Exercise directions:
Write only the number of lines in the entries below that contain the string "toolbar".

[Source data]
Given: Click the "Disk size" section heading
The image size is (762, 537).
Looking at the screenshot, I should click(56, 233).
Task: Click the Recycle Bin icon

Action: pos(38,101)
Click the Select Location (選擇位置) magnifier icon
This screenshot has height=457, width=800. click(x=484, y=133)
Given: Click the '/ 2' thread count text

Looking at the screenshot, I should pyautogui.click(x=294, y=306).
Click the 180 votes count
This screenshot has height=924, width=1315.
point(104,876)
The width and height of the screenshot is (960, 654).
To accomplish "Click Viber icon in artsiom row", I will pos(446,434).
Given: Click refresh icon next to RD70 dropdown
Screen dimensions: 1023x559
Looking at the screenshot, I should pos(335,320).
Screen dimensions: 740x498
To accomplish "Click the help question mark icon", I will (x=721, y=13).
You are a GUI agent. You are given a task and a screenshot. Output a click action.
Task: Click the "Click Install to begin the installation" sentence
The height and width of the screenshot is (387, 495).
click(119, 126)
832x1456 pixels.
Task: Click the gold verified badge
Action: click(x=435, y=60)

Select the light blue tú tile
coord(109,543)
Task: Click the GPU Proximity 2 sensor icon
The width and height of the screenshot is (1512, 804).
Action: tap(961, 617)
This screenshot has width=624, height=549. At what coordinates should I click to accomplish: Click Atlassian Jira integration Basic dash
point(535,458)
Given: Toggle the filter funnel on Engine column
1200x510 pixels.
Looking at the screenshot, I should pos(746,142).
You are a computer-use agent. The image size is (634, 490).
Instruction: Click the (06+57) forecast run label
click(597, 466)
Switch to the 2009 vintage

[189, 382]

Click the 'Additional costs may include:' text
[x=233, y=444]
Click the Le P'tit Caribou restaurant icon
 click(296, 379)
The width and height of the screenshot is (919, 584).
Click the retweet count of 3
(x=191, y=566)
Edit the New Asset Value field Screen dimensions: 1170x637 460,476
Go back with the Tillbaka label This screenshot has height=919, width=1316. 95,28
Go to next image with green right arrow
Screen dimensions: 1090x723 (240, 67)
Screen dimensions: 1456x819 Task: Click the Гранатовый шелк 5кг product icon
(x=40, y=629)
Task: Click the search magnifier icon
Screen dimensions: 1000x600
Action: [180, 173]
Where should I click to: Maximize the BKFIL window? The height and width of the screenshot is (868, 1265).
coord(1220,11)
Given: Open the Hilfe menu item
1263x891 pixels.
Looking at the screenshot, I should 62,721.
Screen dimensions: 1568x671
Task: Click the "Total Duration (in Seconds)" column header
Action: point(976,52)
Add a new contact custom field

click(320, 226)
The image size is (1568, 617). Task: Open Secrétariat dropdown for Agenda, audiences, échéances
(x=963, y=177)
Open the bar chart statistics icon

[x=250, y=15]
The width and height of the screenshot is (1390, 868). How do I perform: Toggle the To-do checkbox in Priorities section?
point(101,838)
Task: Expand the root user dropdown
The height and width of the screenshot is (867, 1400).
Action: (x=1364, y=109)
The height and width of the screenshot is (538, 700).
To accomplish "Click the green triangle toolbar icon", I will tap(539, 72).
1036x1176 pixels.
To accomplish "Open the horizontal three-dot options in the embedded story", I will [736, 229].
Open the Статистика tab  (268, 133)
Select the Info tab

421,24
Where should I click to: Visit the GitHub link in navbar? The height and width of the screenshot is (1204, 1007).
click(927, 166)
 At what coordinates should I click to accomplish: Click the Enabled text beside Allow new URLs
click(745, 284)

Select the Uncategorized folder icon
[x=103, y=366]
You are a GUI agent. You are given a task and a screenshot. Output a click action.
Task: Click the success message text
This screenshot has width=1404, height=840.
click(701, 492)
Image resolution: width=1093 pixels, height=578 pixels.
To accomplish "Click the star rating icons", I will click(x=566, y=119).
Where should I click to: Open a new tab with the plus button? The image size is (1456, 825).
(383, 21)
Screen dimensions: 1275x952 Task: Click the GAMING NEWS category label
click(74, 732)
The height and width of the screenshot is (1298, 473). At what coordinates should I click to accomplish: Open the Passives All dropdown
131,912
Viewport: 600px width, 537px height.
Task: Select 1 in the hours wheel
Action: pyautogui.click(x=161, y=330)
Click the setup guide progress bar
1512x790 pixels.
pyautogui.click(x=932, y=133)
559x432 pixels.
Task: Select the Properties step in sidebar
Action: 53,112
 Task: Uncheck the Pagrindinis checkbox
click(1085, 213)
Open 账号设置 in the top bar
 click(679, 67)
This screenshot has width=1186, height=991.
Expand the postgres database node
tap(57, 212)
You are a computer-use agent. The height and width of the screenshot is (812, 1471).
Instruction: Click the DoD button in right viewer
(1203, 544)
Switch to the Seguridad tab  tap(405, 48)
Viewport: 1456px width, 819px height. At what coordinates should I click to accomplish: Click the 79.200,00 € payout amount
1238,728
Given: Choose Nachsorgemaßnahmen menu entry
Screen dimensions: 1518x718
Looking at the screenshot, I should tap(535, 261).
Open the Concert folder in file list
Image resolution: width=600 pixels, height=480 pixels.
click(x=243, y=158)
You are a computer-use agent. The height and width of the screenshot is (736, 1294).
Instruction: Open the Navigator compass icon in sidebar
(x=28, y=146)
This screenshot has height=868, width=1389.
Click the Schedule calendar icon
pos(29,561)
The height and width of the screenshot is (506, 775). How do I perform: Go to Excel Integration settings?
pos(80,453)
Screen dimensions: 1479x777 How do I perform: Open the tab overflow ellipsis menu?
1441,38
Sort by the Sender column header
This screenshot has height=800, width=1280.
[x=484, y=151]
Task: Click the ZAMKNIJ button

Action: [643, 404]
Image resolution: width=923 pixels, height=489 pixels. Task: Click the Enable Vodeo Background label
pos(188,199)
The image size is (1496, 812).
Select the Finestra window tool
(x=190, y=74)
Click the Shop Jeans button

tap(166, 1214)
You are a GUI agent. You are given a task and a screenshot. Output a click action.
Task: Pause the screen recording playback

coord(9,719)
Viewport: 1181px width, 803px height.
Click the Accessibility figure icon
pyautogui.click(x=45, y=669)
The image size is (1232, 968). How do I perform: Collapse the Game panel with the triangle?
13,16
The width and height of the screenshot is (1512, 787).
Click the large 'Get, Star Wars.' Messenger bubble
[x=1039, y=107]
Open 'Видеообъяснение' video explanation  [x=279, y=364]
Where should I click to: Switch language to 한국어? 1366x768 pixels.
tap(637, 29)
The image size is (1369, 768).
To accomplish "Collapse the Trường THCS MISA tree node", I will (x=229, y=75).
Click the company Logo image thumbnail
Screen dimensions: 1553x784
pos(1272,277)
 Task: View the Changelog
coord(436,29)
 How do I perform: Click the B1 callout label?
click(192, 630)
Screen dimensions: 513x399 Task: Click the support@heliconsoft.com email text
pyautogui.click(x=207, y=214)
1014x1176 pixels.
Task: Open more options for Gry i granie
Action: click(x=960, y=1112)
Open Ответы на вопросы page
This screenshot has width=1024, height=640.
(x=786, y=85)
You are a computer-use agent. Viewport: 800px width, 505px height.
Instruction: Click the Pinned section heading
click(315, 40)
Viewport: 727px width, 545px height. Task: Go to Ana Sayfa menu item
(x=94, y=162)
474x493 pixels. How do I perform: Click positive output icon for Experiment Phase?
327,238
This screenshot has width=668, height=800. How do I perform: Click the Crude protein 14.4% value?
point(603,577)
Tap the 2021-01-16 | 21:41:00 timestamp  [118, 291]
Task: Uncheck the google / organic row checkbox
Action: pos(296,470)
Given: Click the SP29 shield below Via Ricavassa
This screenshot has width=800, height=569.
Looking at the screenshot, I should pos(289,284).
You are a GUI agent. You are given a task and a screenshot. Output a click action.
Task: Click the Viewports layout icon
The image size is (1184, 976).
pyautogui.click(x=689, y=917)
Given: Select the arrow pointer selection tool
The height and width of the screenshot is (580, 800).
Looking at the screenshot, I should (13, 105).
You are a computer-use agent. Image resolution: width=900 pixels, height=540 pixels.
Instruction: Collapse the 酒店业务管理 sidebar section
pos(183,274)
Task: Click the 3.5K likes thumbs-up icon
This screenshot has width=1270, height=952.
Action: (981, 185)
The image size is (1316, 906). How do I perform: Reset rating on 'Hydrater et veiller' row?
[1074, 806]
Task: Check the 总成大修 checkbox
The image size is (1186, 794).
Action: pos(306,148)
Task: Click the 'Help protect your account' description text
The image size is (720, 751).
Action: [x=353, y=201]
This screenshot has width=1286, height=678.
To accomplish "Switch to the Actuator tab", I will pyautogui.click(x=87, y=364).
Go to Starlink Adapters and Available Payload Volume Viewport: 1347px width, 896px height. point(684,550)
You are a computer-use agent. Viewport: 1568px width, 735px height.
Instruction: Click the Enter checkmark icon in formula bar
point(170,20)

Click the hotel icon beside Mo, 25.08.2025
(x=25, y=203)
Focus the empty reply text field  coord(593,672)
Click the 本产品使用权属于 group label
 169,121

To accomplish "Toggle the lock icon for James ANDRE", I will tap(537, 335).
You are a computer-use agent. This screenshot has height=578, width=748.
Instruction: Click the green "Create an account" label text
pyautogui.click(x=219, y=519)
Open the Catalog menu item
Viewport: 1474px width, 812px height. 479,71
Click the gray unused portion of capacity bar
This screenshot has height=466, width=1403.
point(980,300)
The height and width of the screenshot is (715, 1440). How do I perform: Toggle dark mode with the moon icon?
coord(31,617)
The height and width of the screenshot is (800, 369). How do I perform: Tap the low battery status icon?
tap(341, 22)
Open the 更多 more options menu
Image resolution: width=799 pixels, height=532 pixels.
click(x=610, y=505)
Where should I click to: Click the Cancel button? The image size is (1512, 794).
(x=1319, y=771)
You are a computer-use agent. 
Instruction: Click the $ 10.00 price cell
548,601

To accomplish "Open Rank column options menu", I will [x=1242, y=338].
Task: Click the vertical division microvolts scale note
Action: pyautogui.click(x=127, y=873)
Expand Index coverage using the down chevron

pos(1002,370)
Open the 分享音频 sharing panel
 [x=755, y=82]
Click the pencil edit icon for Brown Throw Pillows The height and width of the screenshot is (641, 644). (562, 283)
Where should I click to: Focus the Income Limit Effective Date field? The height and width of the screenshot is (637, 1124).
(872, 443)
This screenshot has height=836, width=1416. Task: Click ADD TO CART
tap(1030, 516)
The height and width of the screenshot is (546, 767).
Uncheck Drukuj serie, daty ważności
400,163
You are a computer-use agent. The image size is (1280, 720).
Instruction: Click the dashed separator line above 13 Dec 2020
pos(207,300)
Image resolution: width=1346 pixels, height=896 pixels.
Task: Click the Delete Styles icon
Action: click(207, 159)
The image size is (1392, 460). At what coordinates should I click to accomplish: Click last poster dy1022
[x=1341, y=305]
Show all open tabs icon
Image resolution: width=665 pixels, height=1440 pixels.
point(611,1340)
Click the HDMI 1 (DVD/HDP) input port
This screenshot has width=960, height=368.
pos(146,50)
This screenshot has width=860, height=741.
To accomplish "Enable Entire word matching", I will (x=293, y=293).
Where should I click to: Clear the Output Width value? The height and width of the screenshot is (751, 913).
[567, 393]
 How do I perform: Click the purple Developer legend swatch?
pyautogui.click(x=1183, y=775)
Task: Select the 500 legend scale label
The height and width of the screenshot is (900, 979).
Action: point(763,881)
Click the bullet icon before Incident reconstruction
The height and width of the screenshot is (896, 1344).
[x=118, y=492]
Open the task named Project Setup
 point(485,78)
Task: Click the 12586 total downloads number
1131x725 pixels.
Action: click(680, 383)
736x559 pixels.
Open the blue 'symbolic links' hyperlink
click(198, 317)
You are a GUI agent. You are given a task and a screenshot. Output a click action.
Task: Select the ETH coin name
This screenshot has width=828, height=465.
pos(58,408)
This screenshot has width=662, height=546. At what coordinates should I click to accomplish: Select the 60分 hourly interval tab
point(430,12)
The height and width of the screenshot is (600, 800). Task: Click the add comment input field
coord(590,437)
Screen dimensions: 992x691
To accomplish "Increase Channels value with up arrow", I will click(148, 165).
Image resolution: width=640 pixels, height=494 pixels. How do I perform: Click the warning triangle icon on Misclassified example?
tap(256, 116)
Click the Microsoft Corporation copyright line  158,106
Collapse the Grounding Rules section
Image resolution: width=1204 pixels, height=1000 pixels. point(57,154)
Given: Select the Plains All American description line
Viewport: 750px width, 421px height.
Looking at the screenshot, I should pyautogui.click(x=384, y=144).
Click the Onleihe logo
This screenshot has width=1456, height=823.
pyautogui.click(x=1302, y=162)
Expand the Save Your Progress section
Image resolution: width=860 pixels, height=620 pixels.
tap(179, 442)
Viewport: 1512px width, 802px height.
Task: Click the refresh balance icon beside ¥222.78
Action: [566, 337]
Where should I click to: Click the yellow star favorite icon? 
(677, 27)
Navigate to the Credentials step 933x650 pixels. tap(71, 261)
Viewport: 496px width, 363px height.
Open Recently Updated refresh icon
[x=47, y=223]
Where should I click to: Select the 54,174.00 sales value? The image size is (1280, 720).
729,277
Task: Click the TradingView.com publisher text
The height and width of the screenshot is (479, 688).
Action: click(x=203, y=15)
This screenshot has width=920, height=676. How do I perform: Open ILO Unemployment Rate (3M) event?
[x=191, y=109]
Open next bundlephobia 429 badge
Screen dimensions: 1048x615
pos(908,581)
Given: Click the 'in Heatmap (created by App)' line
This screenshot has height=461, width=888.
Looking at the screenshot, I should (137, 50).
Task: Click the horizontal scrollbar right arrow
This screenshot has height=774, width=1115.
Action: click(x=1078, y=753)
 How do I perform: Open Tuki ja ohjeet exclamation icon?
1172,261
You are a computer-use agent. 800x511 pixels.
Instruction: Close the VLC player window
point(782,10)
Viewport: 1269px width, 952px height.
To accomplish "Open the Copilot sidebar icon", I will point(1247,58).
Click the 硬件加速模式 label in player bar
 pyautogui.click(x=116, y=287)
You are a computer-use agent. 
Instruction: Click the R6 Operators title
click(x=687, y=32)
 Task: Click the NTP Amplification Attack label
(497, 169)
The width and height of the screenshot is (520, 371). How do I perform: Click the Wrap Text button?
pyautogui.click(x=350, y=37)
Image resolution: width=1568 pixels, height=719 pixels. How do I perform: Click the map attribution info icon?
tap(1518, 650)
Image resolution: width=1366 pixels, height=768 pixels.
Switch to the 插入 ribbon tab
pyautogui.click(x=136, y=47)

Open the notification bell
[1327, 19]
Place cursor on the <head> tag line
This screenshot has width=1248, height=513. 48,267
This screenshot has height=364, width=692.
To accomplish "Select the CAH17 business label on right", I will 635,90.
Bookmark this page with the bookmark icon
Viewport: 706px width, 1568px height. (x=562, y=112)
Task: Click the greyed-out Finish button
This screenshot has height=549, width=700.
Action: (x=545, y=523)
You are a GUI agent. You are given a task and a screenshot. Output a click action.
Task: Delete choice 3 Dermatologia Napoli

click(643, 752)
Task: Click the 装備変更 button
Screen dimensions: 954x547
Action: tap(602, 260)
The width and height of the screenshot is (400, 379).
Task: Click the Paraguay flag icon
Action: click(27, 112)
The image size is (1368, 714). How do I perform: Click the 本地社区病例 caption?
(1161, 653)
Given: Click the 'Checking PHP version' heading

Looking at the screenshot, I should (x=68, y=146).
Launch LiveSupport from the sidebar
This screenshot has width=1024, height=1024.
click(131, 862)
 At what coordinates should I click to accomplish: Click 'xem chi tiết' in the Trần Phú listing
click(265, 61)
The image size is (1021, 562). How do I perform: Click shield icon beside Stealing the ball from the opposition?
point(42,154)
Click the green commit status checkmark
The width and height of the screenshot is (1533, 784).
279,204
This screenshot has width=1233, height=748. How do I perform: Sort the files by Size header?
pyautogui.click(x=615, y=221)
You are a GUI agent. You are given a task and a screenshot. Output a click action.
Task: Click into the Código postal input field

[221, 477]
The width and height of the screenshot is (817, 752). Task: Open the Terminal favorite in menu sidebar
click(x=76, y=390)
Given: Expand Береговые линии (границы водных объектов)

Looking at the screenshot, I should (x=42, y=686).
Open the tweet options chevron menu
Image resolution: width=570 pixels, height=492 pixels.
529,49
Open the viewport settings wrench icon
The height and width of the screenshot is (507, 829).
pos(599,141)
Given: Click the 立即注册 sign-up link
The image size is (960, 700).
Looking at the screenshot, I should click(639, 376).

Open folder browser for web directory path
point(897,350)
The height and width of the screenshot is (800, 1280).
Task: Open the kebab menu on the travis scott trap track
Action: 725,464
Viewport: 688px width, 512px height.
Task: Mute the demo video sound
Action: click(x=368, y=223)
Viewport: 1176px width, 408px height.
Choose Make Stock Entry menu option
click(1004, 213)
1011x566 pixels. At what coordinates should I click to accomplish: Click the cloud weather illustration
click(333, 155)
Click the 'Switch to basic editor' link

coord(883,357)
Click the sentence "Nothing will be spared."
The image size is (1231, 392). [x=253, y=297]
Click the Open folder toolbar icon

Solution to this problem:
2